Friends, I know you are fighting the good fight. You are struggling for breakthrough in many areas, areas that may currently be in the hands of the enemy. But you are not alone. Don’t hide, and wait for it to pass. Hebrews 10:25 encourages us to keep getting together not because it’s something to do on a Sunday morning but because together is how we stay encouraged.

I needed a time out, a break in the safe zone. It was marvellous; a reprieve for 4 days. But now I’m back, and I’m going back into the battle. Cover me; and I’ll cover your back too.

Sunday, June 9, 2013

Psalms for Sunday, LXVIII



How much can a heart delight? Can it expand indefinitely? I feel as though my heart might burst because my whole being delights in the Lord, my God.

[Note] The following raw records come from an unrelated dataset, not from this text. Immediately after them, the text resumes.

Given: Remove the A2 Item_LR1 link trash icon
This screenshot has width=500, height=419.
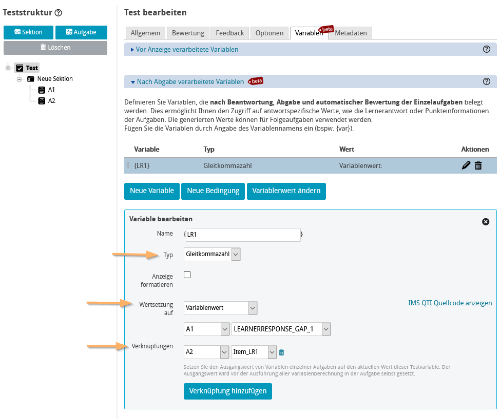Looking at the screenshot, I should point(281,352).
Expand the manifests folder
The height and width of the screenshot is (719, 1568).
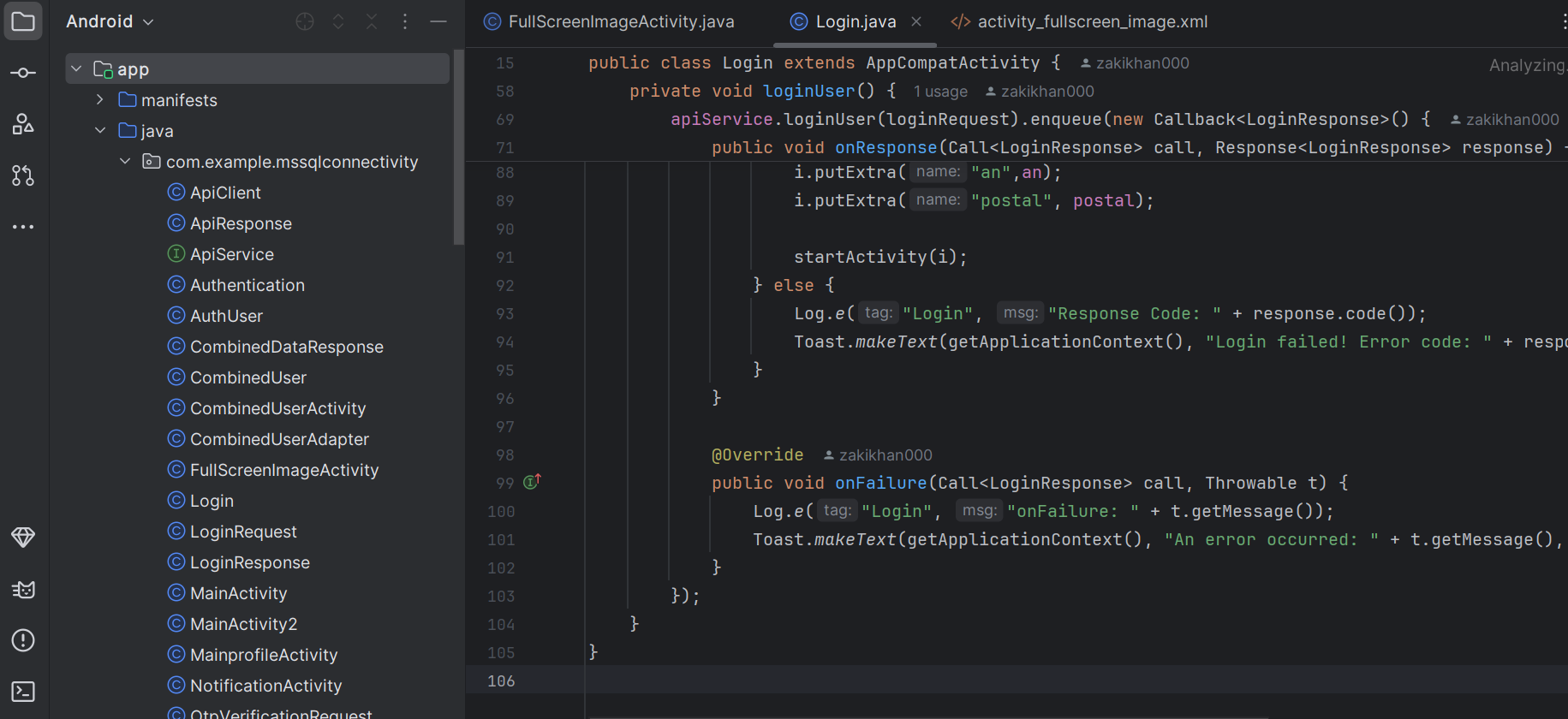[100, 100]
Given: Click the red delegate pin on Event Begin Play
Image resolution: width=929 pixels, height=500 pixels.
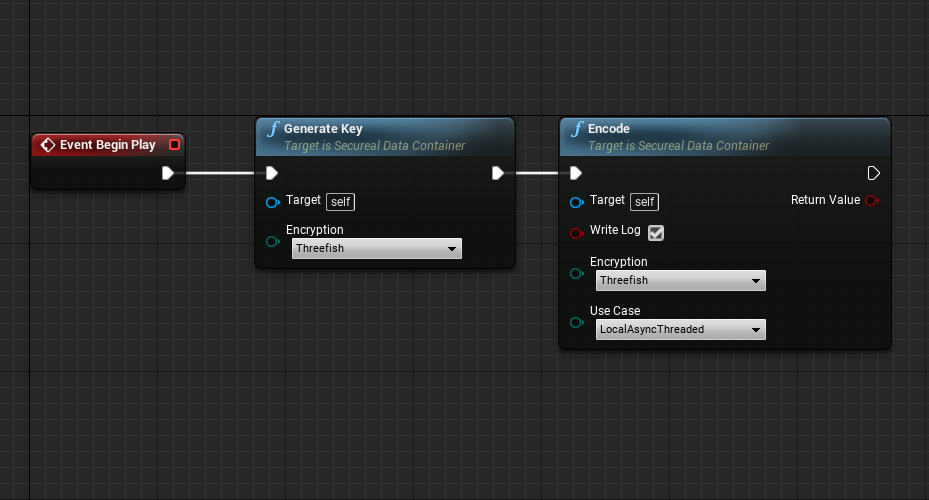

I cherish the days of my youth but the expectancy of the days ahead fuel my passion as if I might burn indefinitely. Everyday my desire increases in urgency.

One thing and one thing only satisfy me - the Lord, my God who was, and is, and is forever.

Though the promises wait, they will not be late and I continue to look toward the heavens where my help comes from. The one in whom the King delights will see no end; there is no ruin and all her ways are prosperous.

Sunday, June 2, 2013

Psalms for Sunday, LXXVII



Alone, I go about my day, cooking and cleaning and singing softly to The One I Love, "I love you, I love you, I love you."

Suddenly I hear I'm not alone and a deep, melodious voice joins me singing, "I love you, I love you, I love you."

I stop singing and the words keep going, "I love you, I love you, I love you."

The words go to the depths of my soul and I'm held by the sound of your voice and the love you have for me, "I love you, I love you, I love you." 

There's nothing more beyond this truth, "I love you, I love you, I love you."

I return the words and sing louder, stronger, "I love you, I love you, I love you."